Так льды у нас колются!»
Щекастый малыш,
Спеленатый — полюсом!
А рядом — сердит
На гро́мы виктории —
Второй уже Шмидт
В российской истории:
Седыми бровьми
Стесненная ласковость…
Сегодня — смеюсь!
Сегодня — да здравствует
Советский Союз!
За вас каждым мускулом
Держусь — и горжусь:
Челюскинцы — русские! —
заканчиваю я читать стихи Марины Цветаевой и рассказываю то немногое, что знаю о трагической судьбе яркого, самобытного поэта.
А знал я тогда, что в Москве, на Волхонке, стоит Музей изобразительных искусств.

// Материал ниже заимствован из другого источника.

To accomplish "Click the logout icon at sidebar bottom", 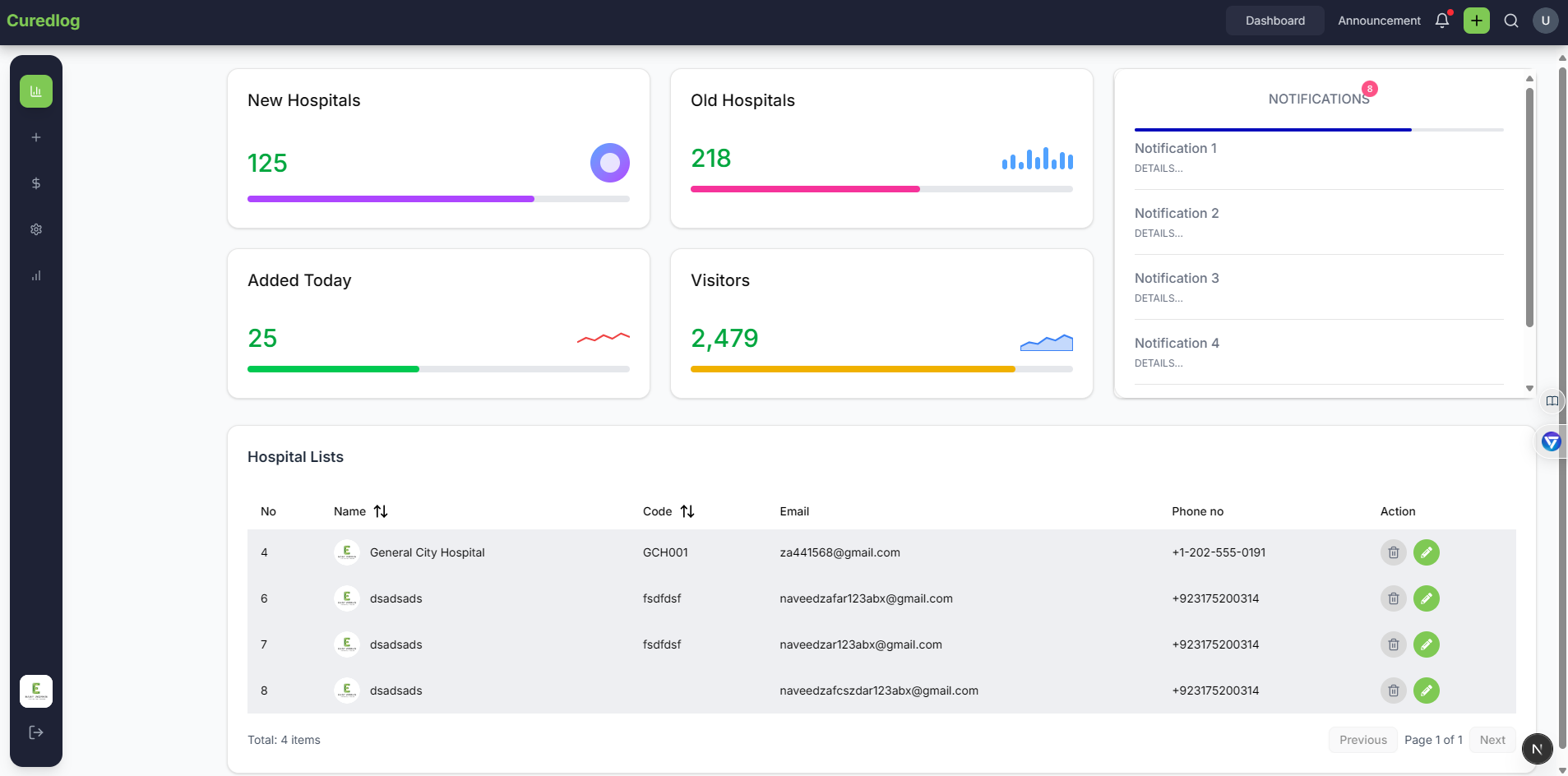I will (36, 732).
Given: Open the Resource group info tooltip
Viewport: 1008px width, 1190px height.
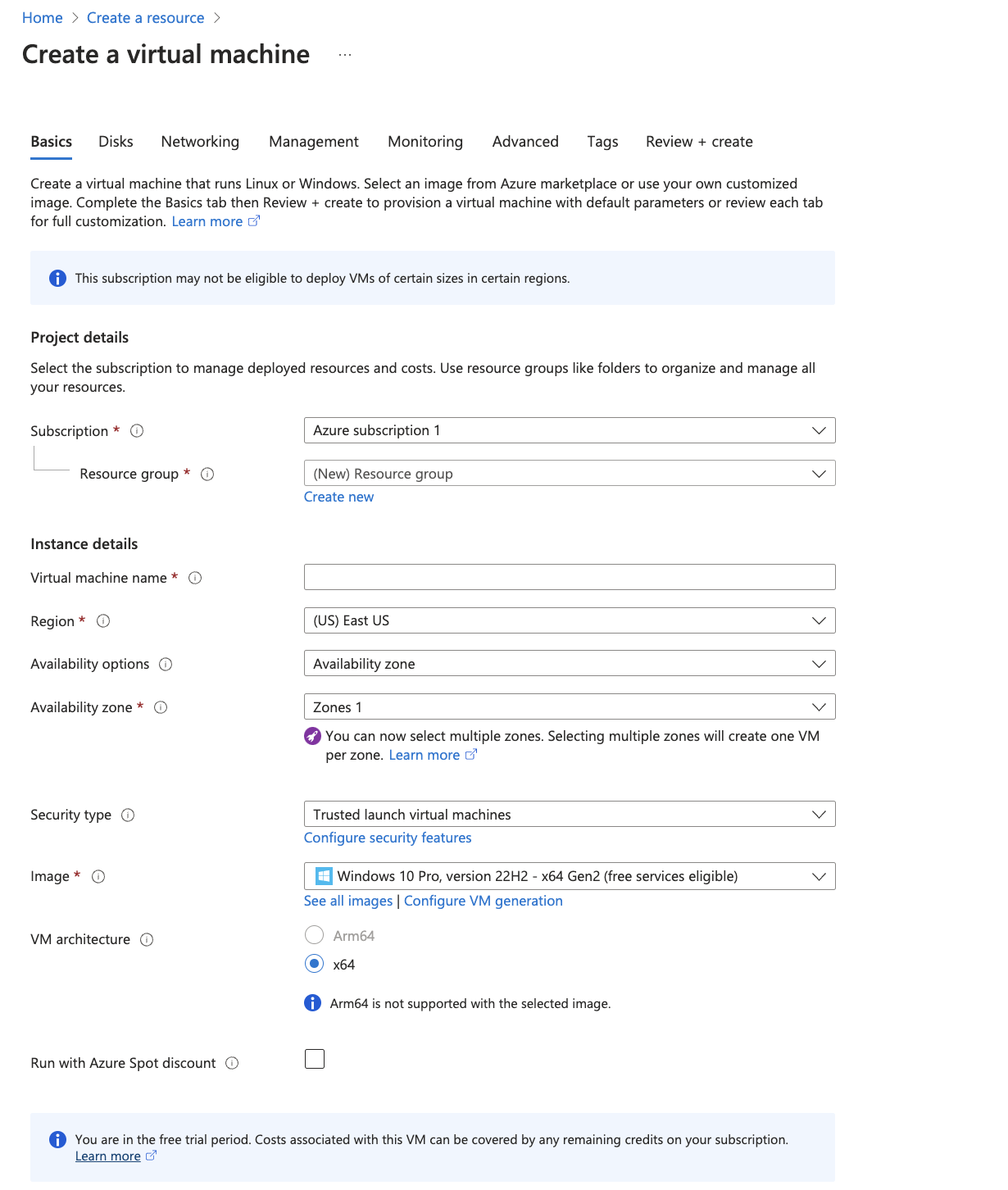Looking at the screenshot, I should 208,475.

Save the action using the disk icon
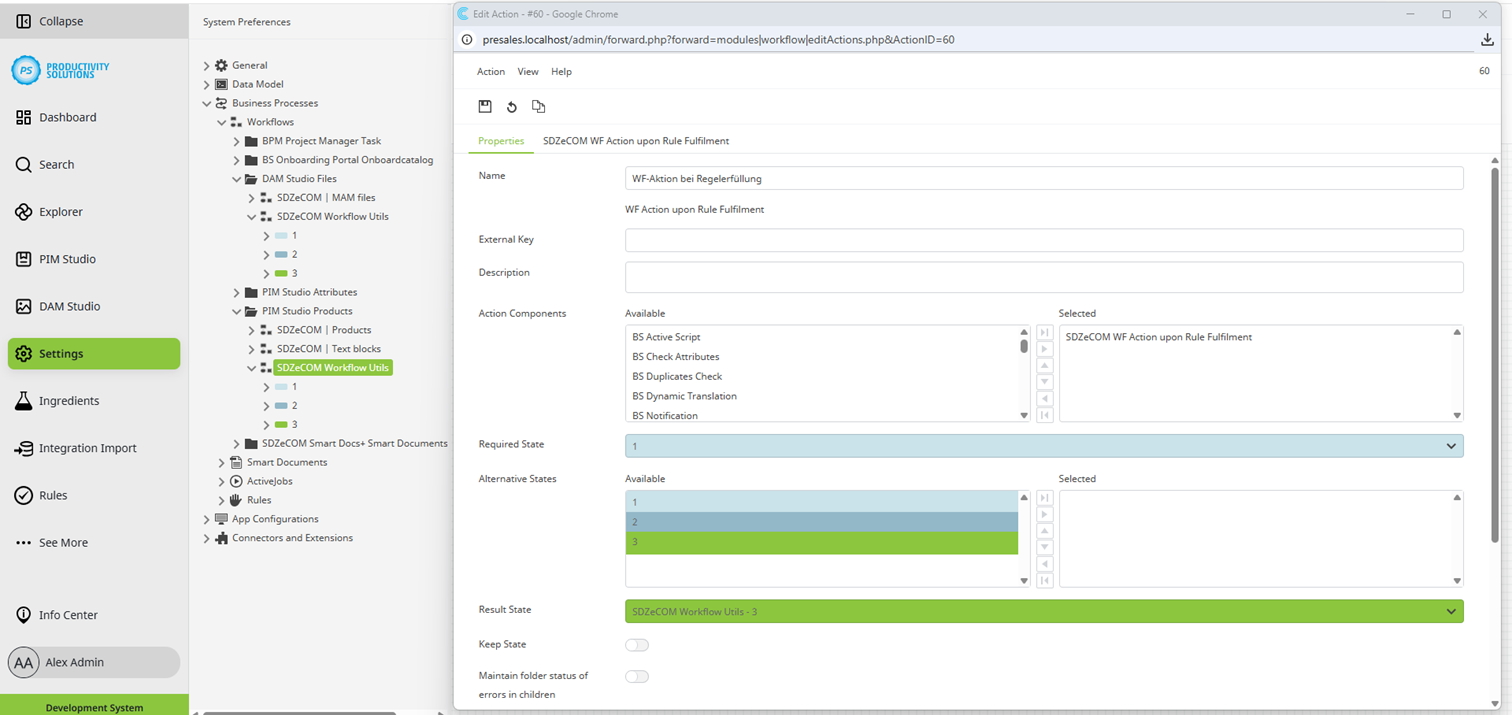tap(486, 106)
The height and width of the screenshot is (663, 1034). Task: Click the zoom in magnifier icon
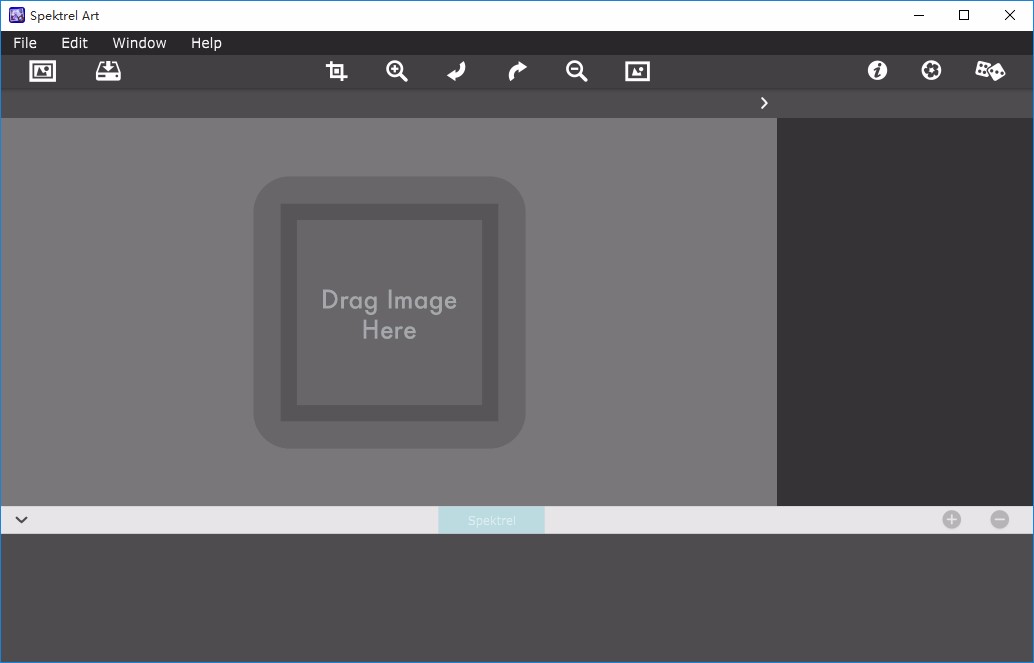click(x=397, y=71)
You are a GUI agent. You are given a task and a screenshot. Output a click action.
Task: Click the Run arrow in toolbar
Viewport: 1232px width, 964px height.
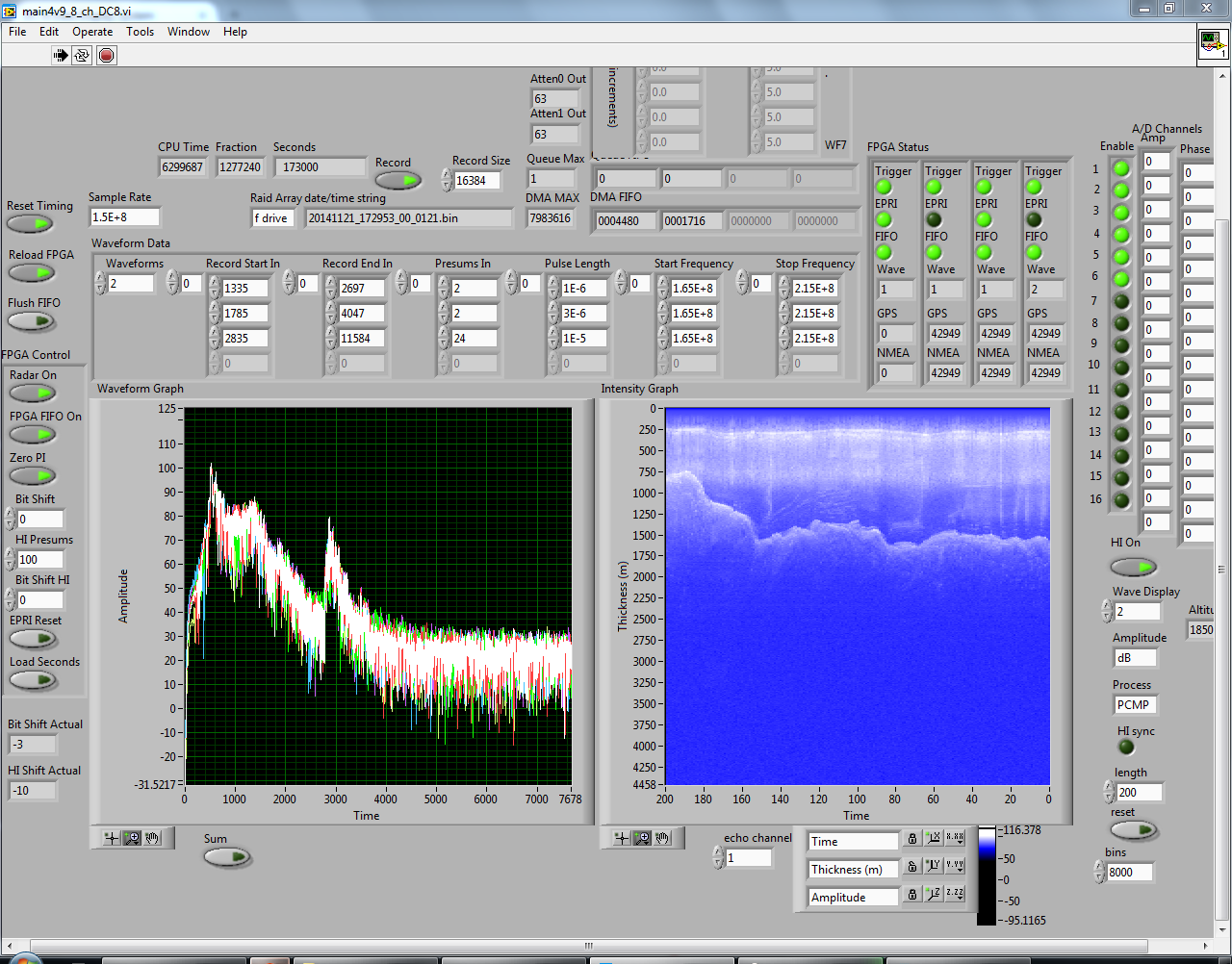[61, 56]
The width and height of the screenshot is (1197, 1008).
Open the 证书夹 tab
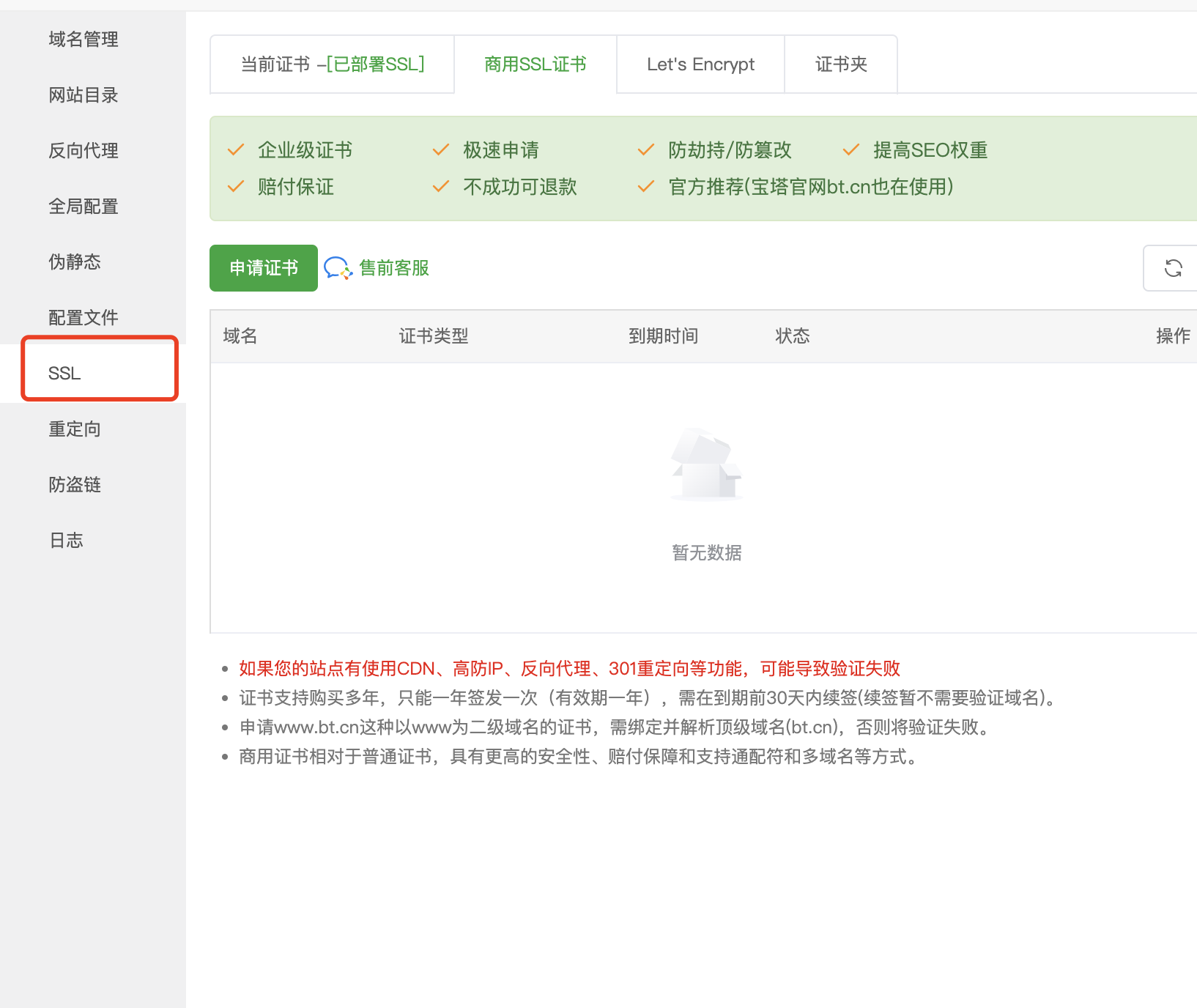click(841, 64)
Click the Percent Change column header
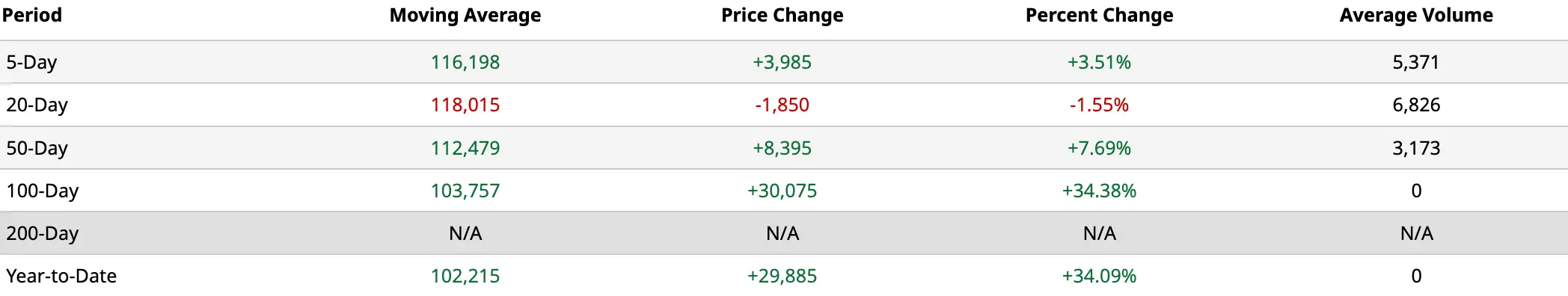 (x=1100, y=16)
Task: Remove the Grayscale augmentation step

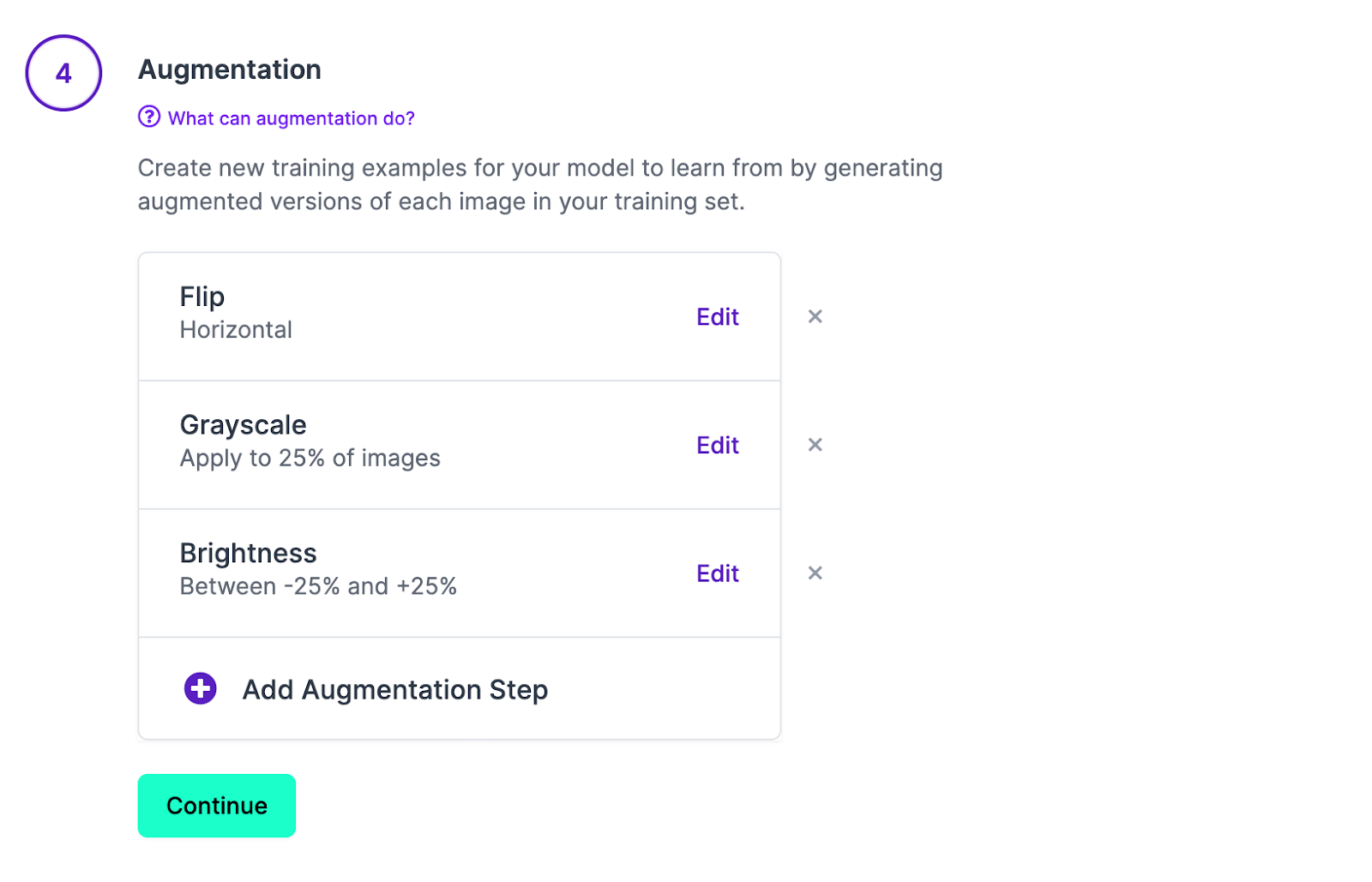Action: pyautogui.click(x=815, y=445)
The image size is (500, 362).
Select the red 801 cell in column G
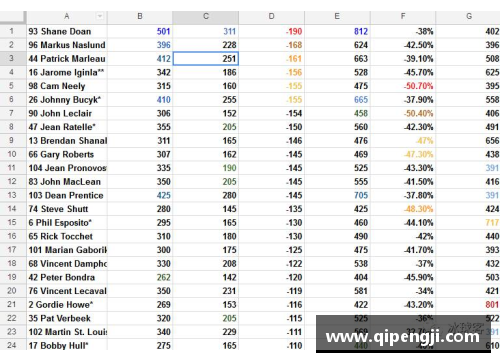[468, 304]
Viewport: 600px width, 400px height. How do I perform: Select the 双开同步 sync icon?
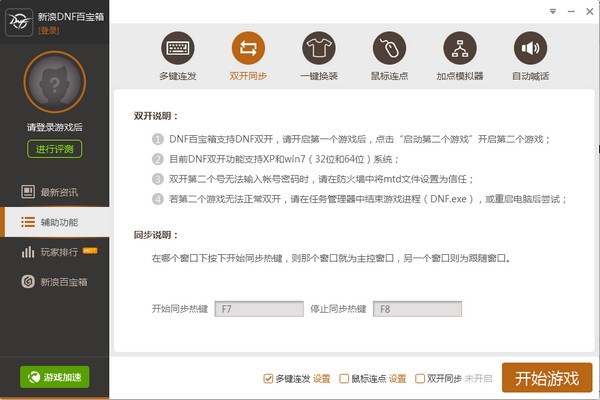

Основателем его, вдохновителем и собирателем был профессор Московского университета Иван Владимирович Цветаев — об этом сообщает мемориальная доска при входе в музей. Иван Владимирович — отец Марины. Я слышал еще, что в годы войны сын Цветаевой был в Красной Армии, что родился он в Праге, куда в двадцатых годах Марине Ивановне разрешили выехать к мужу, оказавшемуся в эмиграции.
Об этих годах она напишет: «Моя неудача в эмиграции — в том, что я не эмигрант, что я по духу — там, туда, оттуда[3]…» И вслед за мужем и дочерью Ариадной, принимавшими участие в борьбе испанского народа против фашизма, вернется на родную землю.